North got rained out the next Friday, which meant the Cavaliers faced two games in five days. They would have to play Bill Peeler’s tough Davie team on Monday and South Rowan, which was still undefeated in the NPC, four days later.
Sturgis went 67 yards the first time he touched the ball, and North handled Davie 25-15.
“Sturgis was good and so was Leonard (Alexander),” Baker said. “You don’t forge guys like that. As a lineman, you just had to get in someone’s way for a little bit.”
Next came a massive struggle with South’s fierce defense. North had first-and-goal at the South 3, and the Raider stopped Sturgis four straight times. On another drive, Sturgis fumbled at the South 1, and Tim Corriher recovered for the Raiders.
It was 7-7 at halftime and was still 7-all entering the final minute of play. North drove again, but the Cavaliers were stopped, and now it was fourth down, with the clock ticking.
Ordinarily, North would’ve called on Thompson for a field goal, but he was out with a leg injury.
“I was hoping we were going to score a touchdown, but then we got stopped short of the first down,” Baker said. “Then I saw the coaches talking.”
What they were talking about was having Baker, who was a sidewinder, kick a 28-yard field goal. And that was Thomason’s call.

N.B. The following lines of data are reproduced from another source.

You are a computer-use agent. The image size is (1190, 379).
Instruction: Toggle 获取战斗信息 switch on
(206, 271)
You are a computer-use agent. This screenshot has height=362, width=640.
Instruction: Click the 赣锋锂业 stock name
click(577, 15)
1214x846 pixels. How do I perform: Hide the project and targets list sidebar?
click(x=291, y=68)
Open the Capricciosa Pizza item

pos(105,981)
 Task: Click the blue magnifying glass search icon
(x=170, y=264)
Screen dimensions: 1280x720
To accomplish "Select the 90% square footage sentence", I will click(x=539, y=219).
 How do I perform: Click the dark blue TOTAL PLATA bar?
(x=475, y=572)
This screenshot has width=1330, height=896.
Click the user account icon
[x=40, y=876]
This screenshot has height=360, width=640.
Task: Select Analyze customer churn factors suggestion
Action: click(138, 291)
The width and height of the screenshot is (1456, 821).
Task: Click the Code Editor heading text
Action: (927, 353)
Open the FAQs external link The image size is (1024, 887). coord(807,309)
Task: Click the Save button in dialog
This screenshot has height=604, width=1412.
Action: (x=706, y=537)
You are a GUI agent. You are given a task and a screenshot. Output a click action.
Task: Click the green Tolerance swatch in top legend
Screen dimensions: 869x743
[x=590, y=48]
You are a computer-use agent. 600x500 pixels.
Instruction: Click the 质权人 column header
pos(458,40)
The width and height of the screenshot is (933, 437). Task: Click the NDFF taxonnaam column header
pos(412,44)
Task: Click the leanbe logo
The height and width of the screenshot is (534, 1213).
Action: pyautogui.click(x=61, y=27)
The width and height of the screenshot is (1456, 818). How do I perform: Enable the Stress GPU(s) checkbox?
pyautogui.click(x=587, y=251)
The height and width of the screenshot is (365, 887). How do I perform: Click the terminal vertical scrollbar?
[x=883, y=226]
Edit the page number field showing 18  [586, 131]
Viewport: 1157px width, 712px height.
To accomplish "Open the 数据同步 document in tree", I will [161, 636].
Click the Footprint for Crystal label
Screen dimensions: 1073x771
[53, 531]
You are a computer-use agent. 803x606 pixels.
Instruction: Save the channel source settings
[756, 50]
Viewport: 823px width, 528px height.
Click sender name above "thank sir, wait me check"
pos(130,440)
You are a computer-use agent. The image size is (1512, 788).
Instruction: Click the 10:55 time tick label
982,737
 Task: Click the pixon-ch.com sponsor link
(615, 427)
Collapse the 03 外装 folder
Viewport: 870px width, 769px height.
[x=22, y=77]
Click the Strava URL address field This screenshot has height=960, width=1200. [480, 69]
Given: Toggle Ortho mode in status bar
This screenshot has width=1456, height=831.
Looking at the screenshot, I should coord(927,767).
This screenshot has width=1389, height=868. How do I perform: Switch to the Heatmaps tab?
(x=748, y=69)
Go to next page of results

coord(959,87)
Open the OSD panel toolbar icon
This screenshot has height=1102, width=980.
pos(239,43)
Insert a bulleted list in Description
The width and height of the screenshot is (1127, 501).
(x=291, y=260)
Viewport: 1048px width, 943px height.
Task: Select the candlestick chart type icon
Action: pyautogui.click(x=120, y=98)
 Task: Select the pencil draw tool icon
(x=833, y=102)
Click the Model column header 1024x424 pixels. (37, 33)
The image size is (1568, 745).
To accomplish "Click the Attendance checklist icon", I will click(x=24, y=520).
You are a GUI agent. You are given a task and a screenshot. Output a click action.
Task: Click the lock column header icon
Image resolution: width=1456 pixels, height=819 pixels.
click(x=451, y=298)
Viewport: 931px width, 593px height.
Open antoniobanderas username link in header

Baker didn’t see his kick slice through the uprights to hand South its first league loss. His whole focus was on following through, and quarterback Gil Hobson made a perfect hold for the substitute kicker. Needless to say, the Post’s headline called the clutch kick a “Chip Shot.”
“I just kept my head down,” Baker told the Post’s Ed Dupree, who covered the action. “The guys told me it cleared the crossbar by 3 or 4 feet.”
The kid who had been devastated at the end of the American Legion season had a reason to smile again.
“This is the best thing that ever happened to me in sports,” he told Dupree. “That play that ended our Legion season was tough, but this time I got the ball over somebody’s head and it worked out all right.”
That kick may have changed the course of Baker’s life. It may have been that kick that gave him the confidence to become the icon he became at Florida State, where he’s known to many as “Big Shooter.”
“The things that happen in high school — they do stay with you,” Baker said.
North Rowan beat North Stanly and whipped Mooresville to end the 1975 season with a six-game winning streak and an 8-2 record, but it wasn’t enough to make the playoffs. North Rowan and North Davidson tied for first, and the Black Knights advanced because of their head-to-head win against the Cavaliers.
North Davidson, which had future NFL player Perry Tuttle, would beat South Rowan and Concord in the playoffs and would tie Shelby in the WNCHSAA title game.
There was one more pleasant surprise for Baker from that season.
When the county’s football coaches and the Post’s sportswriters gathered to select the 1975 all-county team, there were many fine players to discuss, including All-Staters Vanhoy and (Salisbury tackle) Chuck Valley, NPC Player of the Year Sturgis and SPC Player of Year Leonard Atkins, the great Salisbury running back.
But there was only one unanimous selection for that all-county team — guard Chip Baker.